According to the economic loss rule, where a plaintiff has suffered merely economic loss – frustrated commercial expectations – the plaintiff is limited to suing in contract. Tort suits are barred. Once a plaintiff is restricted to contract remedies, limitations on liability provided in the contract will generally be enforced, and punitive damages are unlikely to be available. The economic loss rule is an important (and controversial) tool in business litigation, particularly in the construction industry — so much so that, as I reported in May, the American Law Institute will shortly be resuming its work on the Restatement (Third) of Torts: Economic Torts and Related Wrongs, collecting the law of the economic loss rule from across the country.

Indianapolis-Marion County Public Library v. Charlier Clark & Linard[pdf] arose from the construction of a new library and parking garage in downtown Indianapolis. The Library contracted with an architectural firm, which, in turn, subcontracted with various architectural and engineering firms.   The Library also contracted directly with the general contractor for the project. A number of construction and design defects were found in the parking garage, and the Library sued the architects, the general contractor, and the subcontractors in tort. The defendants successfully moved to dismiss, arguing that the economic loss rule barred the Library’s tort claims.
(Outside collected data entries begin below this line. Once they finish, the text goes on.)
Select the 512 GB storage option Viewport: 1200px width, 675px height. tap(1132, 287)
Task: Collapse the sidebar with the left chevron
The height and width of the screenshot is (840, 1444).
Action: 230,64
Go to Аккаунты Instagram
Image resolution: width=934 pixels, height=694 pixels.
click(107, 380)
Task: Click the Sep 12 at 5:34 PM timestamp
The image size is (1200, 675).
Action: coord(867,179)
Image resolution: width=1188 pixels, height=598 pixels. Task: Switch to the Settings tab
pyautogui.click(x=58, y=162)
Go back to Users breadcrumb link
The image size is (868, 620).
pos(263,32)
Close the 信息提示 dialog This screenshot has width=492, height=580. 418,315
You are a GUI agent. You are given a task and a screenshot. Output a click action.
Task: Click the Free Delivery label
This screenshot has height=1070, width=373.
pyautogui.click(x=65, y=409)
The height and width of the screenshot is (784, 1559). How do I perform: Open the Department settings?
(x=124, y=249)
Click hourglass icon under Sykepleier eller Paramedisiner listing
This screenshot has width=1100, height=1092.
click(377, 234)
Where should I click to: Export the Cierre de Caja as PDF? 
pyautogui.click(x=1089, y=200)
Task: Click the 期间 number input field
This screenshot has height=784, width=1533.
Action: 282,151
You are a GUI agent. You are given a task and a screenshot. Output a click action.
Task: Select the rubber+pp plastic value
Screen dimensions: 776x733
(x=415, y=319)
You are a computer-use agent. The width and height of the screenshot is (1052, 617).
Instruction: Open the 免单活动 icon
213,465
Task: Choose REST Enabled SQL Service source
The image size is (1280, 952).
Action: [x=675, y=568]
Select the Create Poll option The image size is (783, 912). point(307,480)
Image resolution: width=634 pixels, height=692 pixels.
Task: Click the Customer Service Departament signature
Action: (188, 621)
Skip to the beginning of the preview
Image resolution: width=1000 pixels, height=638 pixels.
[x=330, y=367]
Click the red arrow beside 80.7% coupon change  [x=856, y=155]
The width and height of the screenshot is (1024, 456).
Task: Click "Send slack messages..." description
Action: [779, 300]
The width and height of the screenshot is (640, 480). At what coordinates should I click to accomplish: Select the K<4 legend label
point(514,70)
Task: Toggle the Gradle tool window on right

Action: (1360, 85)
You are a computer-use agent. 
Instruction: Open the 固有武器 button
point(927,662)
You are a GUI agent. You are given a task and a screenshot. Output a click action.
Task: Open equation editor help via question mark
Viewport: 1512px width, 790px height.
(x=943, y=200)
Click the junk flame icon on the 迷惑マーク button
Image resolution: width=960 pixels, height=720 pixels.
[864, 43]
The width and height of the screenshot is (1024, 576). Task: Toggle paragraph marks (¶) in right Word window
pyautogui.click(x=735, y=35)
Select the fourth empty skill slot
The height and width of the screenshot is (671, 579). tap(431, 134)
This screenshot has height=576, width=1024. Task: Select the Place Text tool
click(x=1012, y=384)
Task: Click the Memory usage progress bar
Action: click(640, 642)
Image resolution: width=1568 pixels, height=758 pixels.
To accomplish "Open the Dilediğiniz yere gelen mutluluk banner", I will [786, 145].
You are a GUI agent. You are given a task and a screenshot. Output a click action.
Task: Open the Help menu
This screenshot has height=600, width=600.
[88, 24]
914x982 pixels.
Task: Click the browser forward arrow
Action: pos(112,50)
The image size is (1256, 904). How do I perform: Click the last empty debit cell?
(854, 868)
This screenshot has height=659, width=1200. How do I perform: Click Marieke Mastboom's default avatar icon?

The Supreme Court affirmed. The Court noted several policy justifications for the economic loss rule. 

First, liability for purely economic loss is more appropriately determined by commercial rather than tort law.

Second, tort law should not be permitted to impose liability on commercial actors which is so uncertain in time, class or amount that the defendant has no way of allocating risk before acting.

The Library argued that a range of exceptions to the economic loss rule applied. The Library claimed that because it purchased discrete products from each defendant — blueprints, materials, inspection services, and so on — it had suffered damage to property other than the subject of its contracts, making the economic loss rule inapplicable. The Court disagreed, holding that each of the defendants’ products was integral to a whole: the "product" for purposes of applying the "damage to property other than the product" exception to the economic loss rule was a renovated and expanded library facility, not any individual defendant’s contribution to the project.

The Library also claimed that the Court should not apply the economic loss rule where the alleged flaws in the product or service created an imminent danger of physical harm to members of the public. The Court declined to carve out such an exception to the rule.

The Library next argued that the economic loss rule should not be applied to design professionals, but the Court followed a decision from the Arizona Supreme Court earlier this year, holding that the economic loss rule applied equally in construction defect cases to contractors and design professionals. The Court emphasized the importance, as a matter of policy, of applying the economic loss rule to all participants in a major construction project:

When parties are connected through a chain of contracts, as in the construction context, courts should defer to the language of the contracts governing their relationship . . . Such a rule promotes private ordering by respecting a commonly understood allocation of risk even though the relevant term may or may not be in the contract.

Finally, the Library argued that the economic loss rule should not apply where the defendants allegedly provided false information to the plaintiff, or where the defendants provided a service, rather than a product.   The Supreme Court refused to create a new exception to the economic loss rule to govern either case.

Every few years, articles appear predicting the death of the economic loss rule. But with new decisions from two state Supreme Courts in only four months, reports of its death are once again exaggerated.